— START OF INPUT ROWS —
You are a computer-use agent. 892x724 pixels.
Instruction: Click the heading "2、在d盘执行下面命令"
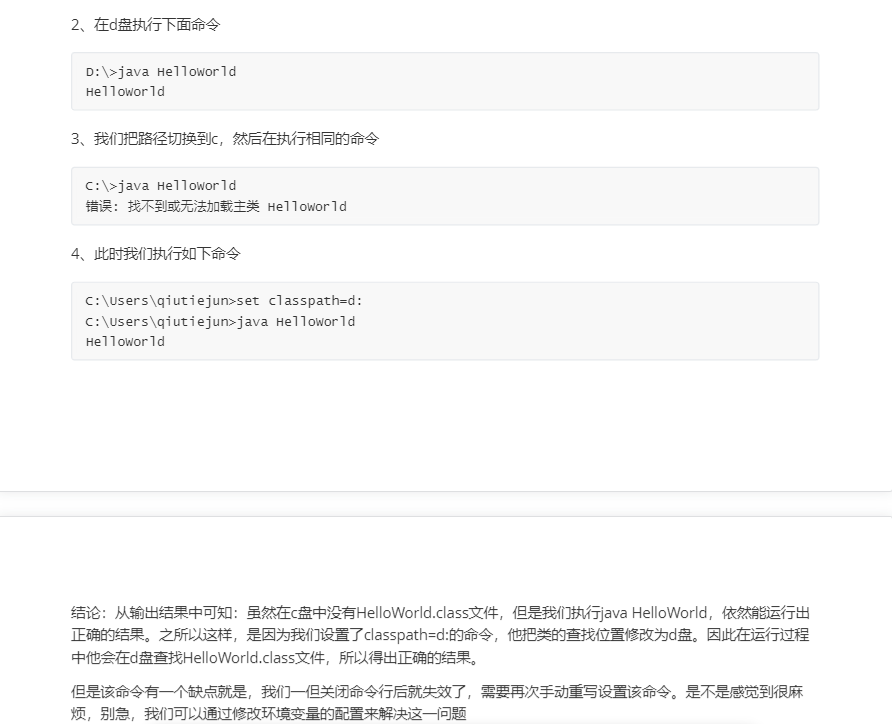point(146,25)
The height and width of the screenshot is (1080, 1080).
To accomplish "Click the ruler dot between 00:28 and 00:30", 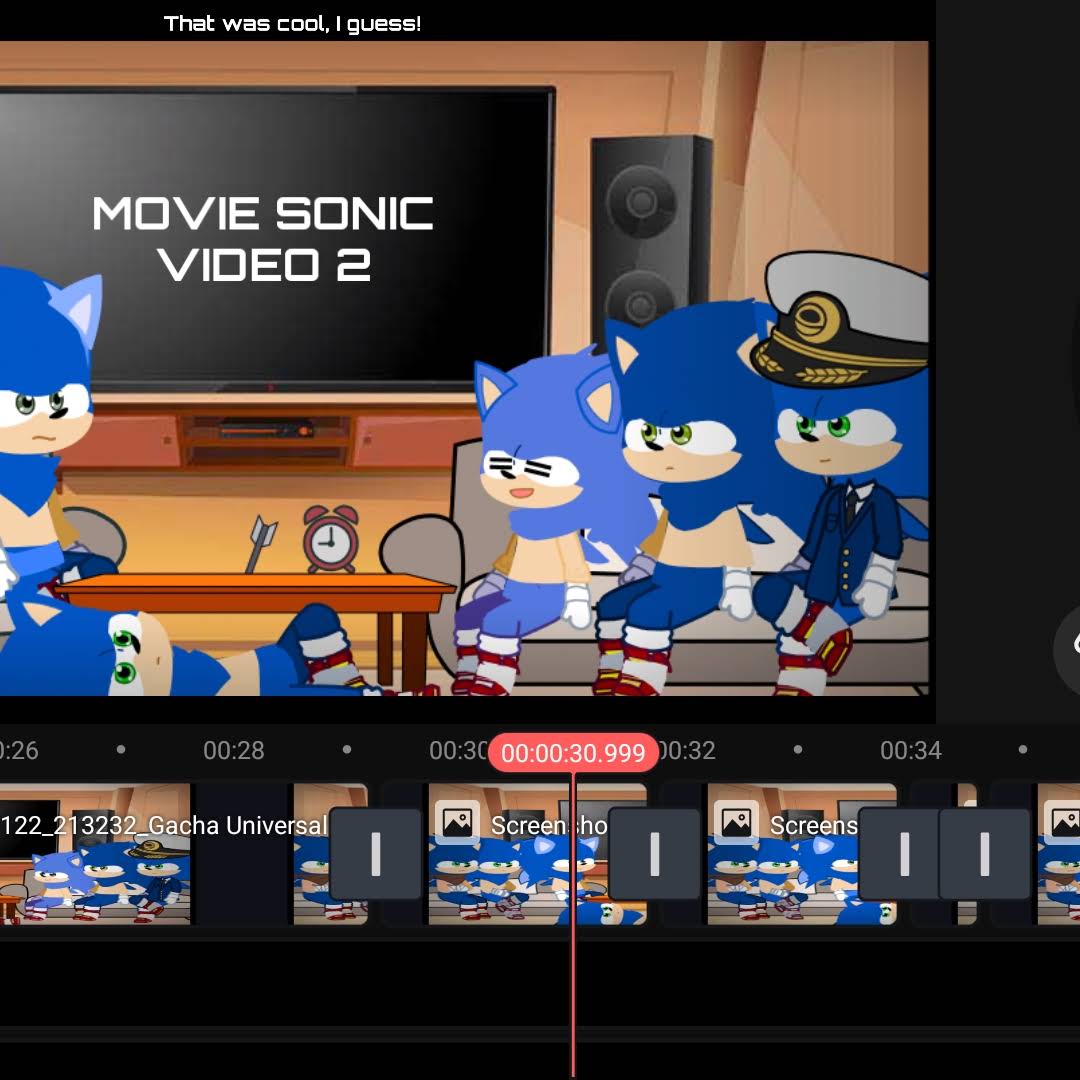I will 347,749.
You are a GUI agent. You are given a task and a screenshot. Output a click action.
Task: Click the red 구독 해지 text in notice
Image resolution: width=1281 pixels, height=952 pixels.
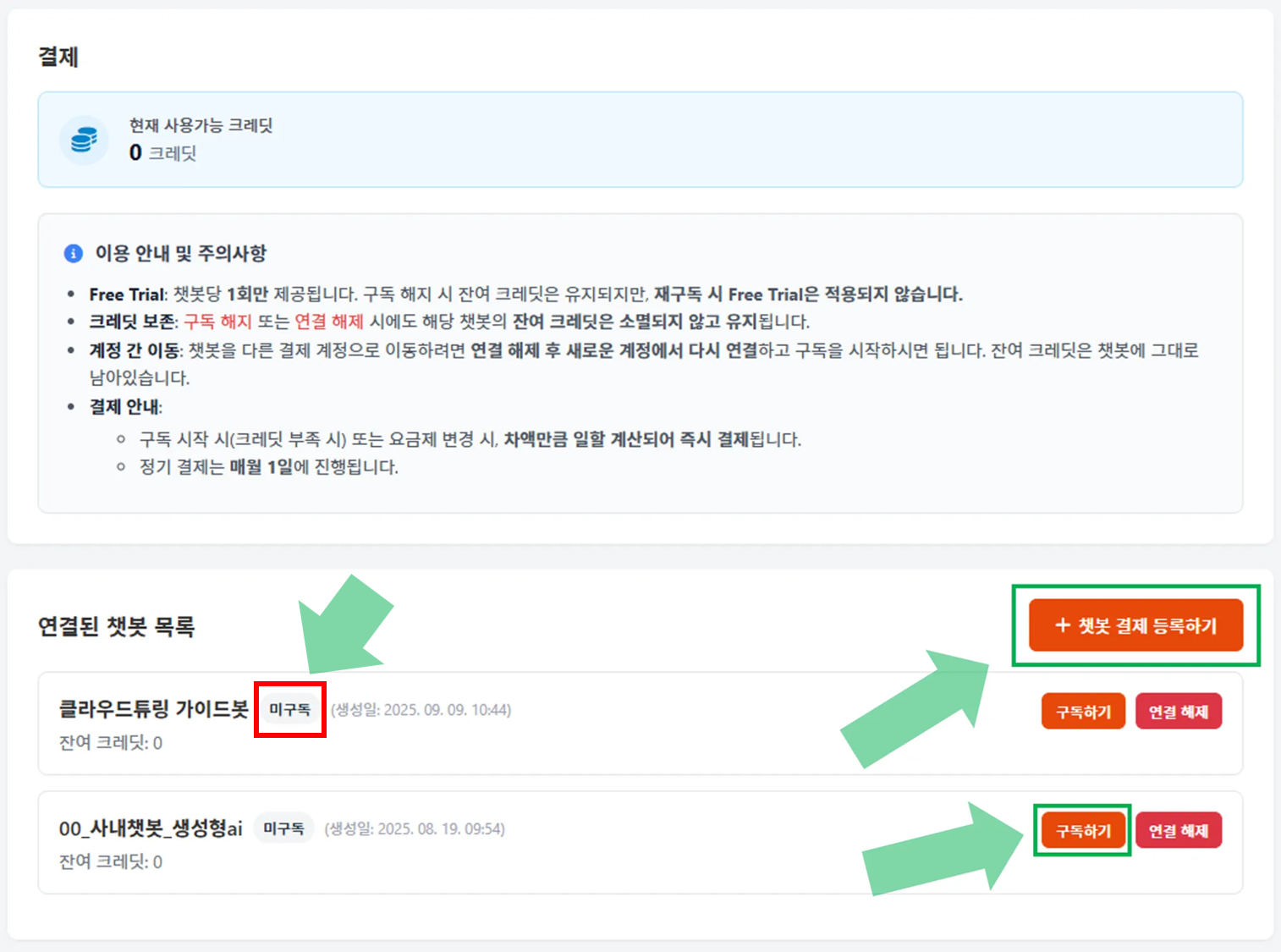tap(217, 322)
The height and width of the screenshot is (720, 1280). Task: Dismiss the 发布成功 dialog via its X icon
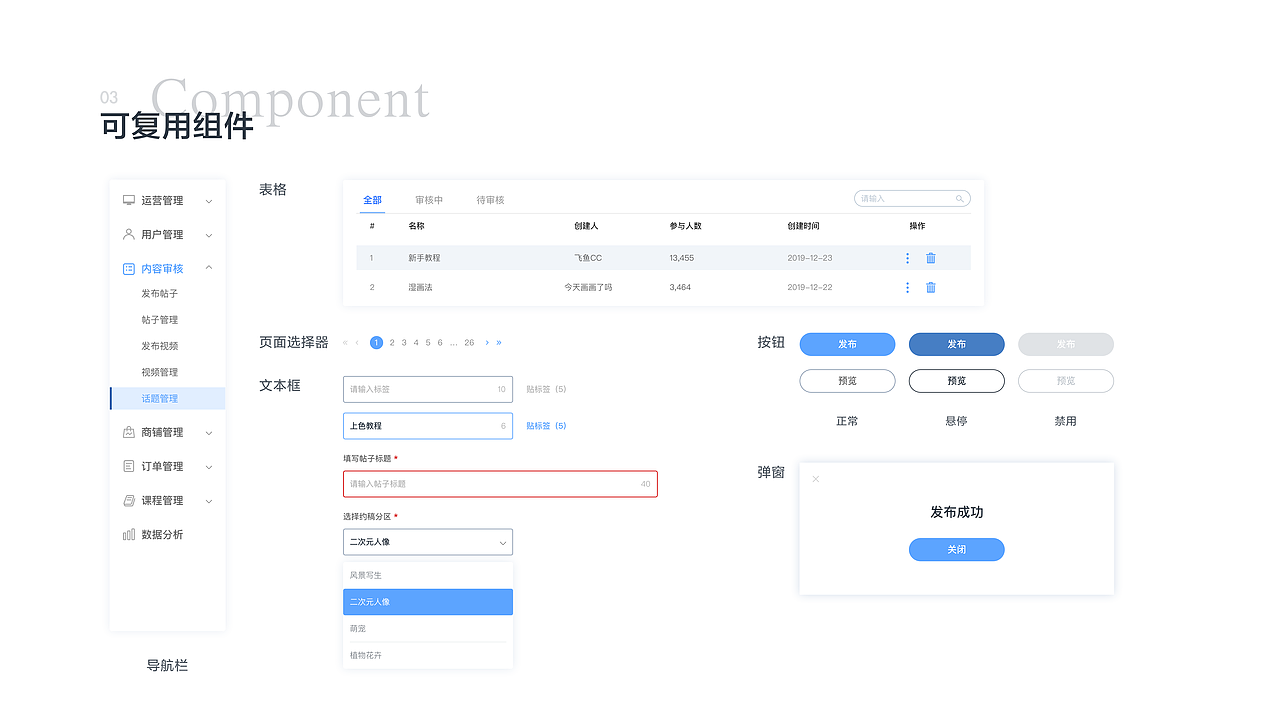[816, 479]
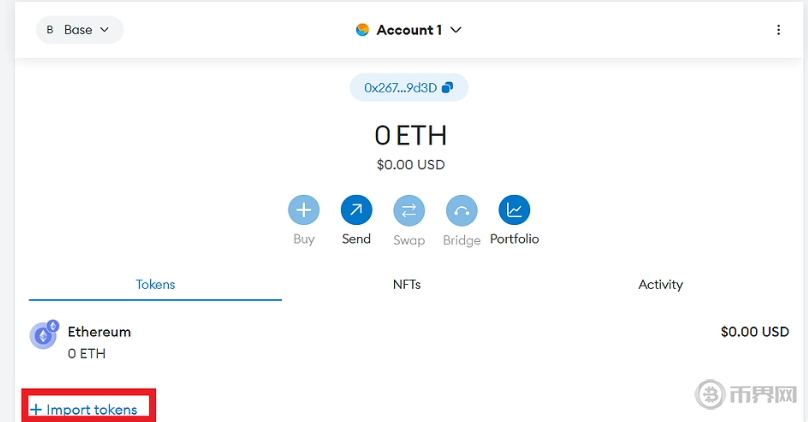This screenshot has height=422, width=808.
Task: Open the Portfolio chart icon
Action: click(x=514, y=210)
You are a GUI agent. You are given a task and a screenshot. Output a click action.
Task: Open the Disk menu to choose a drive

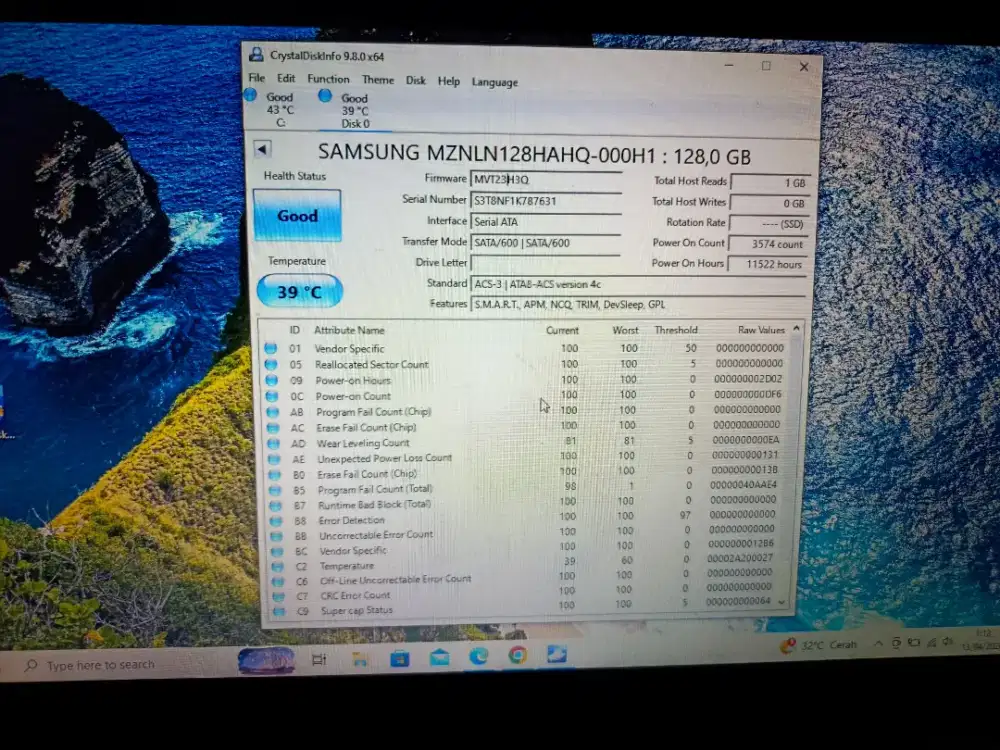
— END OF INPUT ROWS —
◆ **THE TASK**
State how many lines in the rows above contain the word "Open". Reply with the number alone.

◆ **TASK RESPONSE**
2